I just use chalk mate...nothing else beats it for me...


----------



## C.Hill (Nov 21, 2010)

Straps everytime


----------



## NovemberDelta (Apr 17, 2011)

Absolutely agree. Straps are just another tool to be used when required. Why compromise back growth because of grip?


----------



## Redbeard85 (Mar 26, 2011)

niall01 said:


> Absolutely agree. Straps are just another tool to be used when required. Why compromise back growth because of grip?


you make a good point sir


----------



## mark44 (Jun 22, 2011)

lee85 said:


> I just use chalk mate...nothing else beats it for me...


I agree. So far I have found that if I use a bit of chalk I don't need straps, even on my heaviset deadlifts.

So pleased i bought the chalk.


----------



## vlb (Oct 20, 2008)

i use straps because otherwise my grip would let me down on certain exersizes,

just a point though, straps not only give you a failsafe but also provide something for you to grip onto, most gyms use steel or toughened plastic which my hands usually just start slipping on.

as previously stated, no point letting my back down just because my forearms cant take as much.


----------



## Big-Mac (Aug 31, 2009)

Strap up once you start to loose your grip.
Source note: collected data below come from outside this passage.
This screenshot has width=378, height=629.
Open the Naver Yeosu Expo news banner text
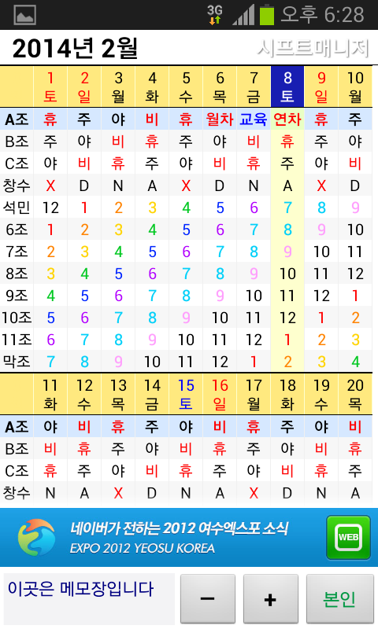[x=179, y=537]
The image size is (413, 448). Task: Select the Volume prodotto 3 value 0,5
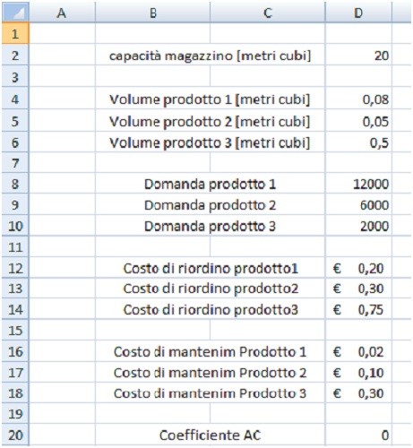(358, 142)
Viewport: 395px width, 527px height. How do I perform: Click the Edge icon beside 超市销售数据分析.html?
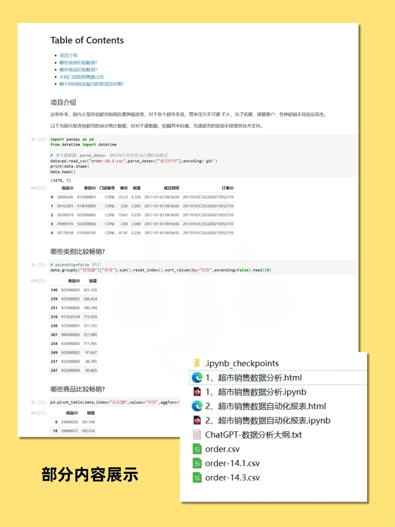(197, 377)
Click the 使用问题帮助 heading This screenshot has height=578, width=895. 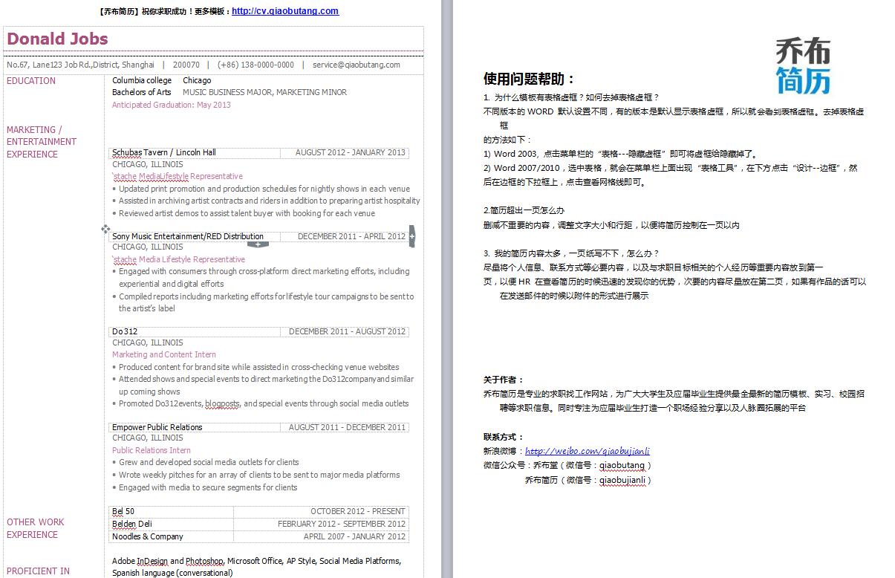529,79
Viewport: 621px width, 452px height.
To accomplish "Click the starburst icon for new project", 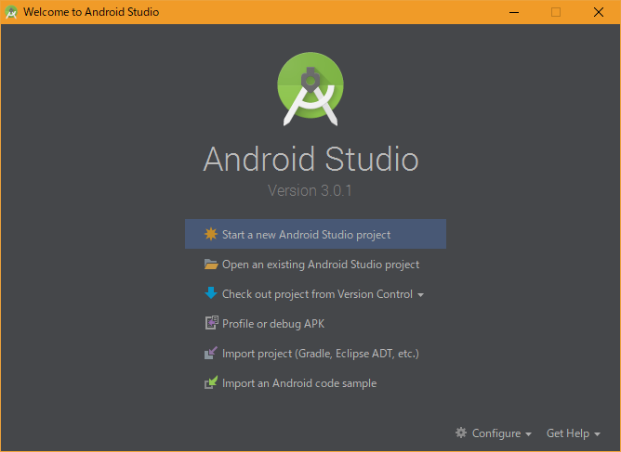I will [211, 235].
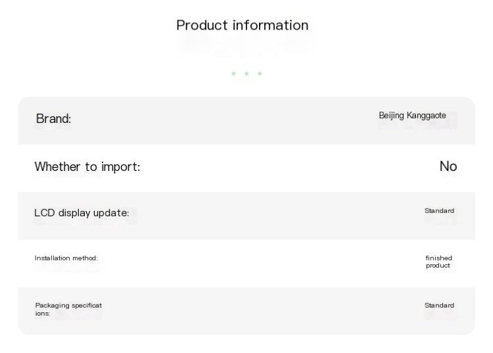Click the LCD display update row background
The height and width of the screenshot is (353, 493).
point(247,216)
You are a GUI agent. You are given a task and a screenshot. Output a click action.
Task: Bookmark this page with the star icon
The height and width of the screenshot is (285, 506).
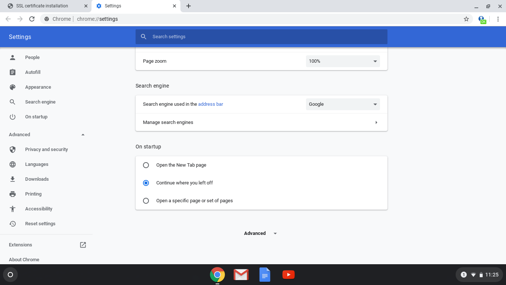[466, 19]
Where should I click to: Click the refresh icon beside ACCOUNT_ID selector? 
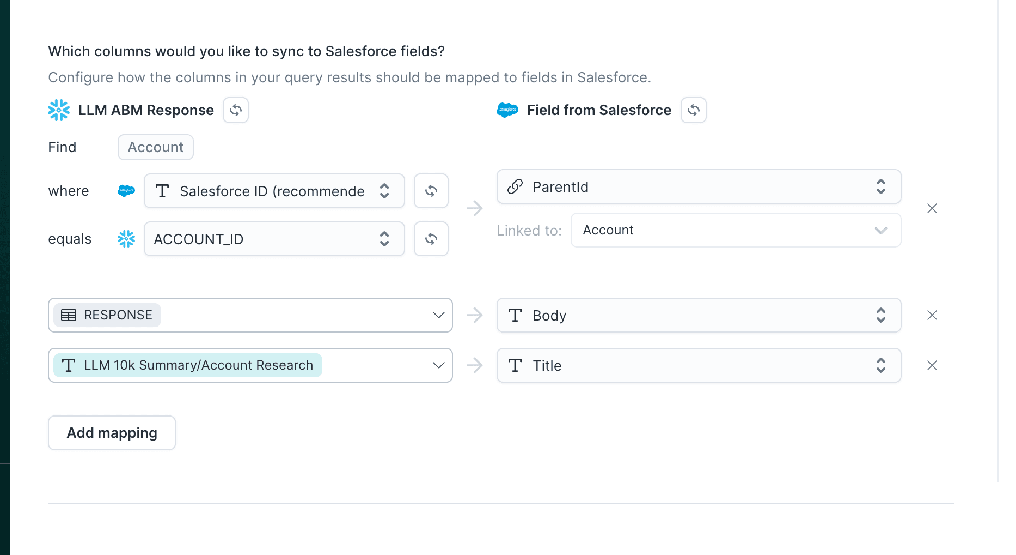tap(431, 239)
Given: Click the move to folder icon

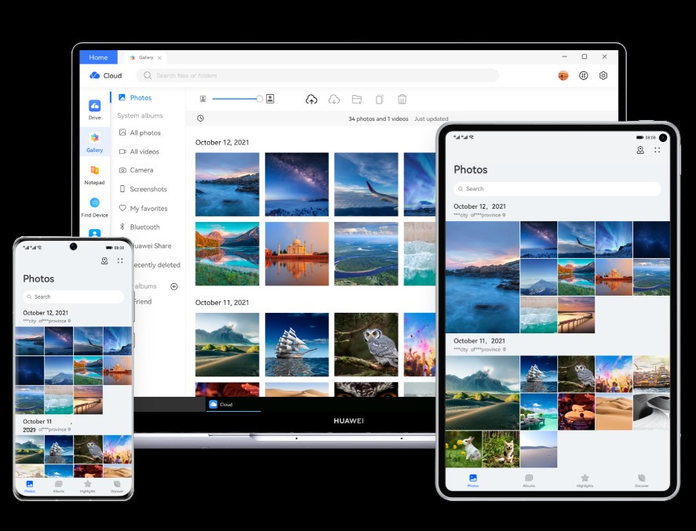Looking at the screenshot, I should pos(356,99).
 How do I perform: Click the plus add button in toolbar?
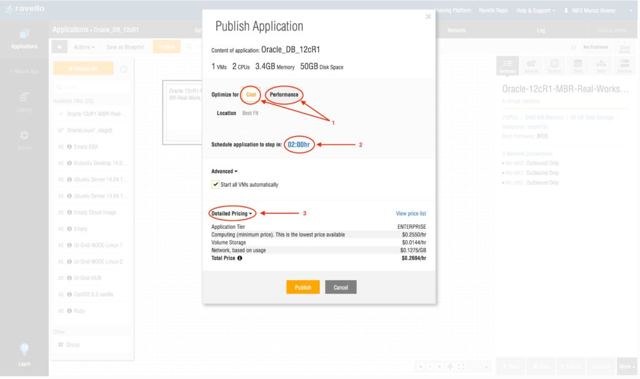(59, 47)
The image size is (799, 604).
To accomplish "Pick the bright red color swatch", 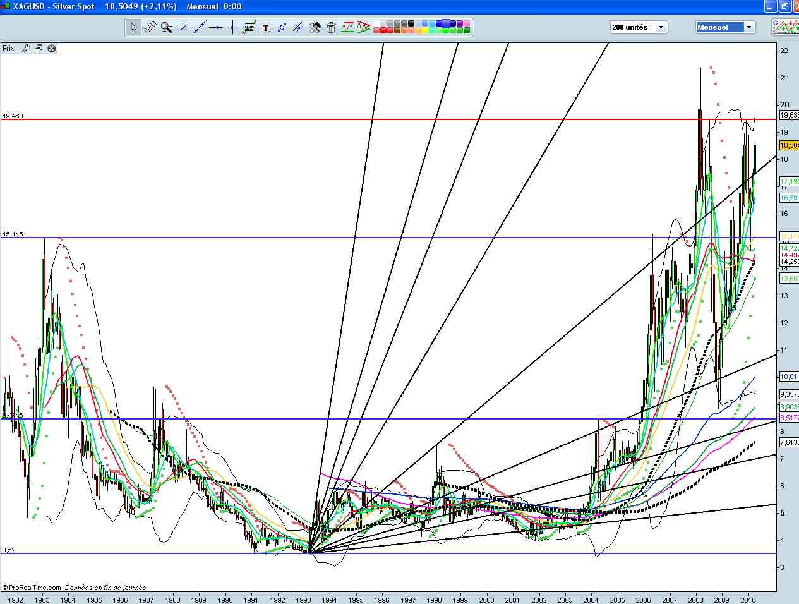I will tap(383, 30).
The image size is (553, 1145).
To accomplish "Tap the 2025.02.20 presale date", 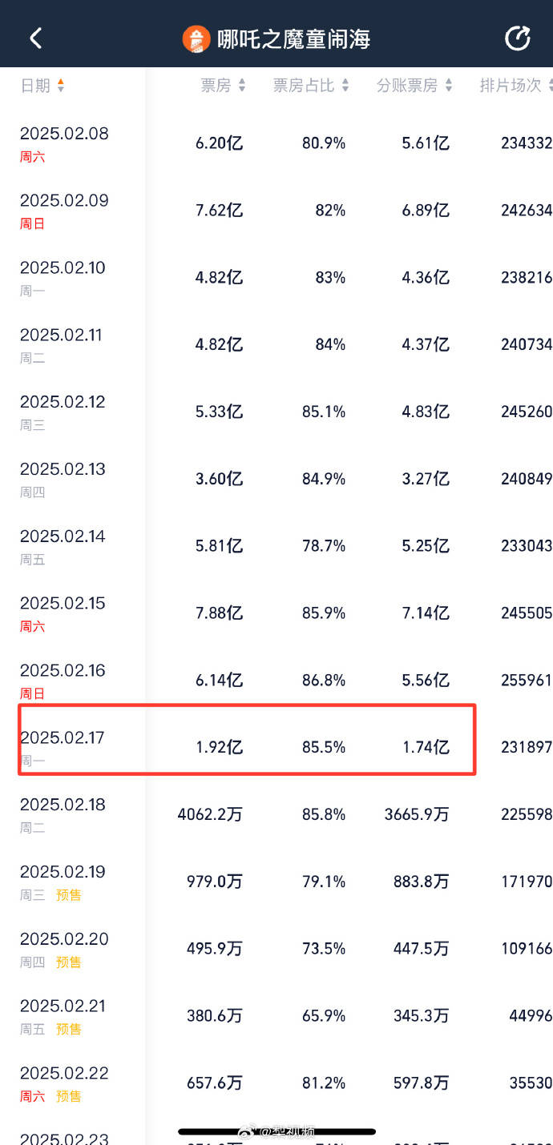I will 64,938.
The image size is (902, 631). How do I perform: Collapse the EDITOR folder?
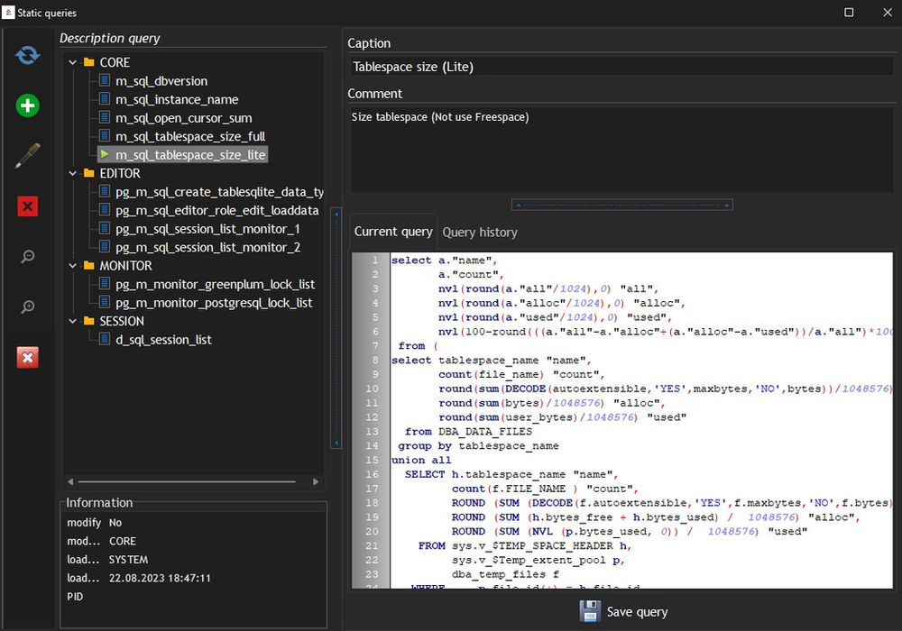73,173
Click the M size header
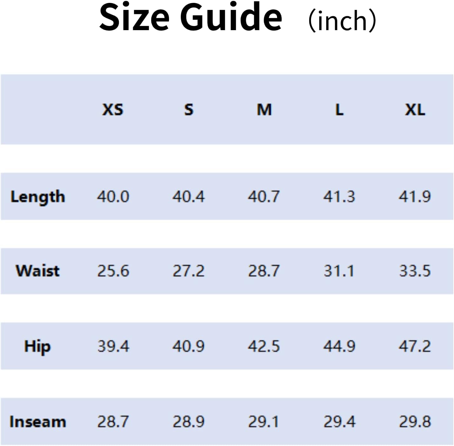This screenshot has height=446, width=454. coord(264,110)
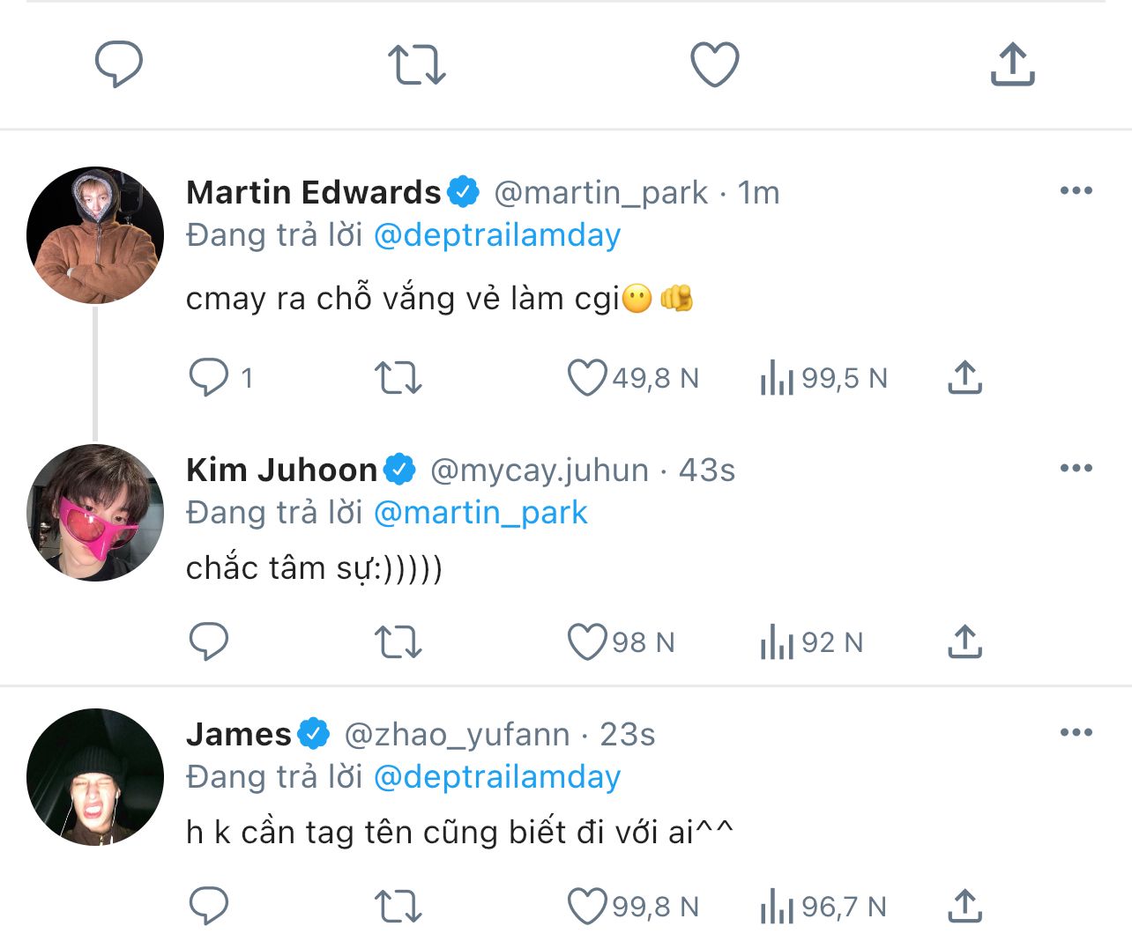Reply to the main tweet at top
Image resolution: width=1132 pixels, height=941 pixels.
118,64

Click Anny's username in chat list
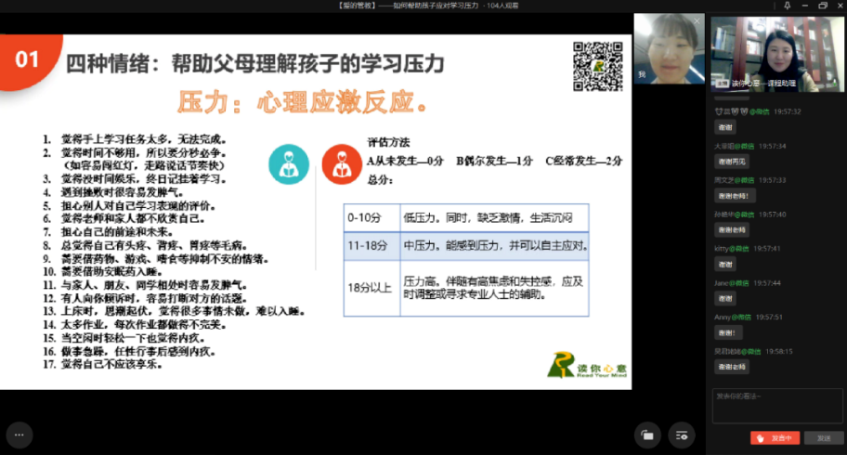pyautogui.click(x=721, y=317)
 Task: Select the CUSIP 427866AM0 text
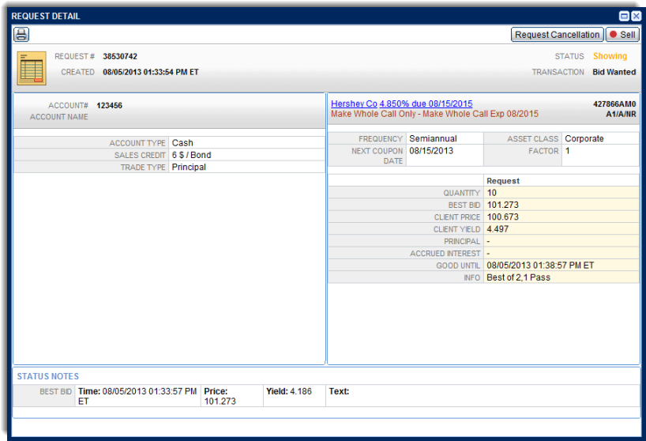[614, 104]
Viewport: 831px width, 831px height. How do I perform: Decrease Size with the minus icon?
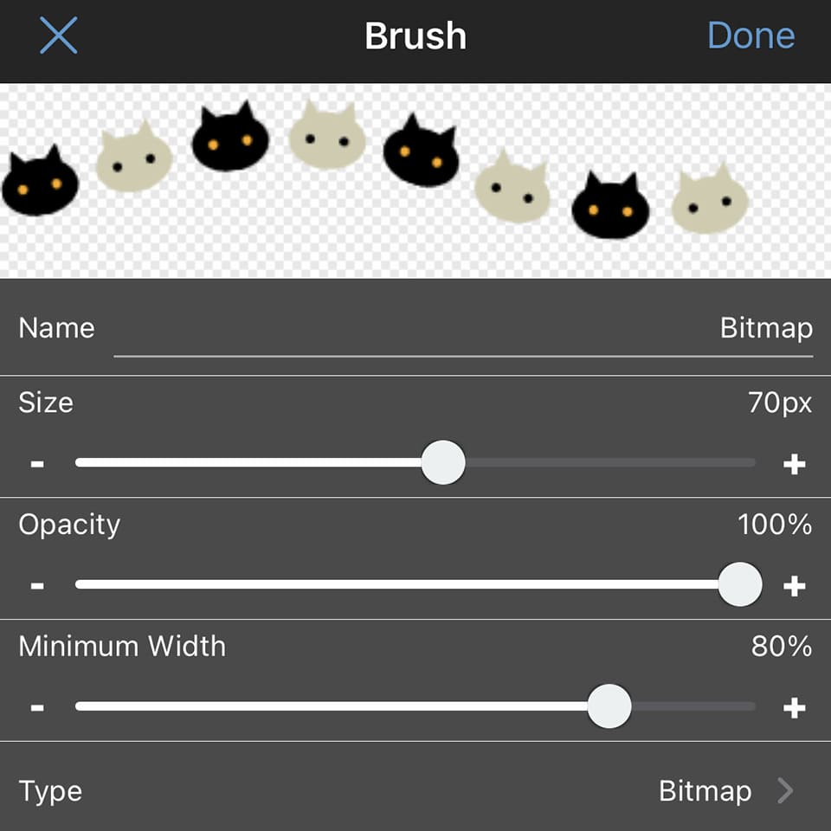pos(37,464)
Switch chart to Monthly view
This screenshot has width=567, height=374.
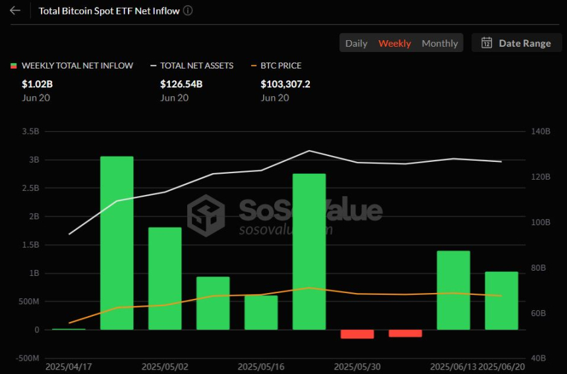tap(439, 43)
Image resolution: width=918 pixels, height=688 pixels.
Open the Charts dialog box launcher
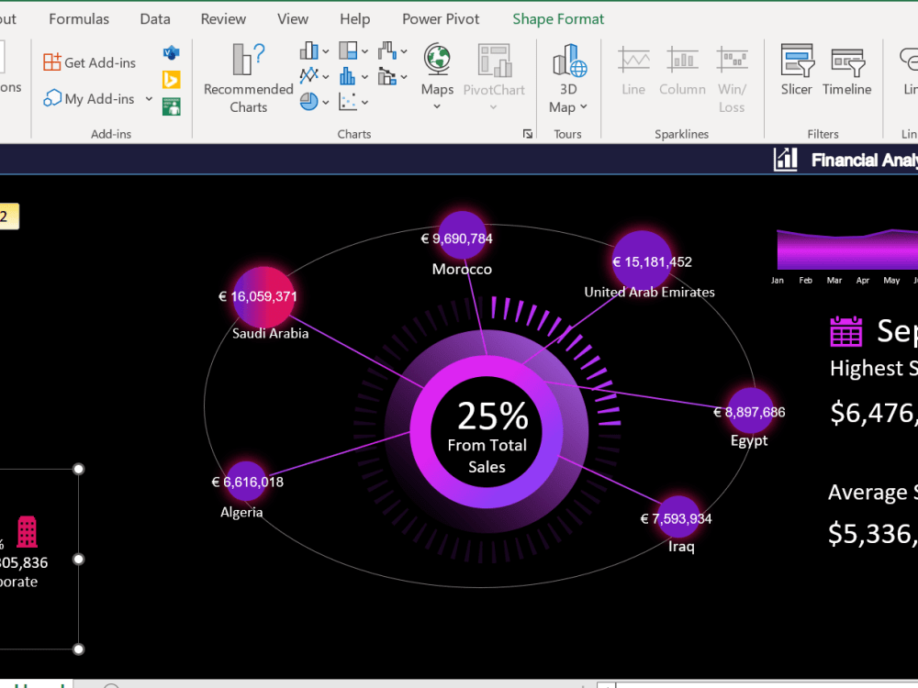(x=528, y=133)
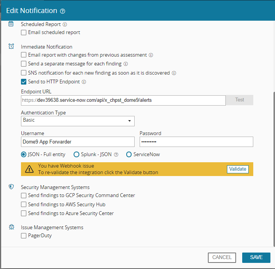Click info icon beside separate message per finding
This screenshot has height=269, width=275.
point(125,64)
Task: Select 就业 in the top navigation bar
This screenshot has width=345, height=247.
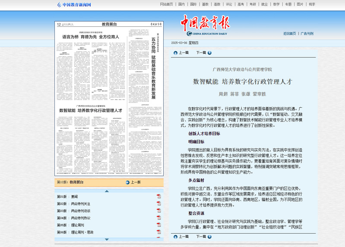Action: (x=264, y=4)
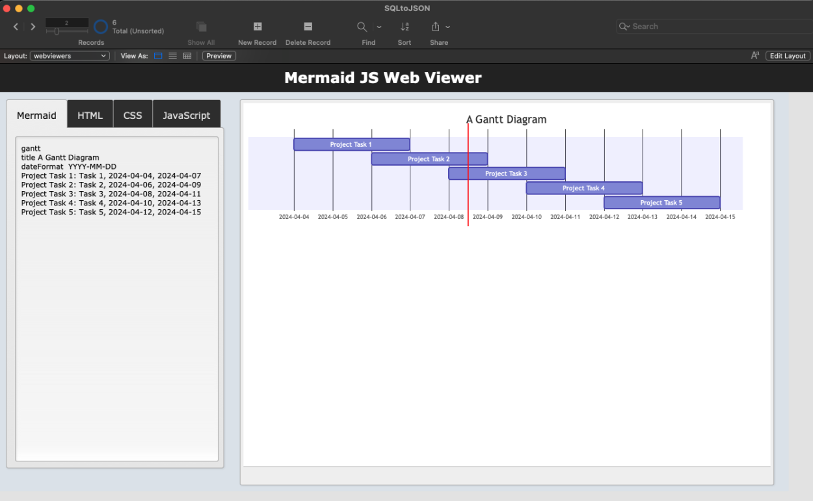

I see some gimps using them on their warm up set!!


----------



## Dananaman (Jan 2, 2013)

Straps are essential in my opinion. Atleast for going as heavy as you can.


----------



## darksider (Apr 5, 2011)

Your back is stronger than you grip so to exhaust your back properly imo straps are needed.


----------



## C.Hill (Nov 21, 2010)

darksider said:


> Your back is stronger than you grip so to exhaust your back properly imo straps are needed.


Exact same opinion.


----------



## darksider (Apr 5, 2011)

joshnow said:


> train your grip if it's weaker than your back muscles, imo a stronger grip results in more back muscle recruitment and protects against wrist injuries if you can grip more than you can pull with your back you will be far less likely to damage your wrists.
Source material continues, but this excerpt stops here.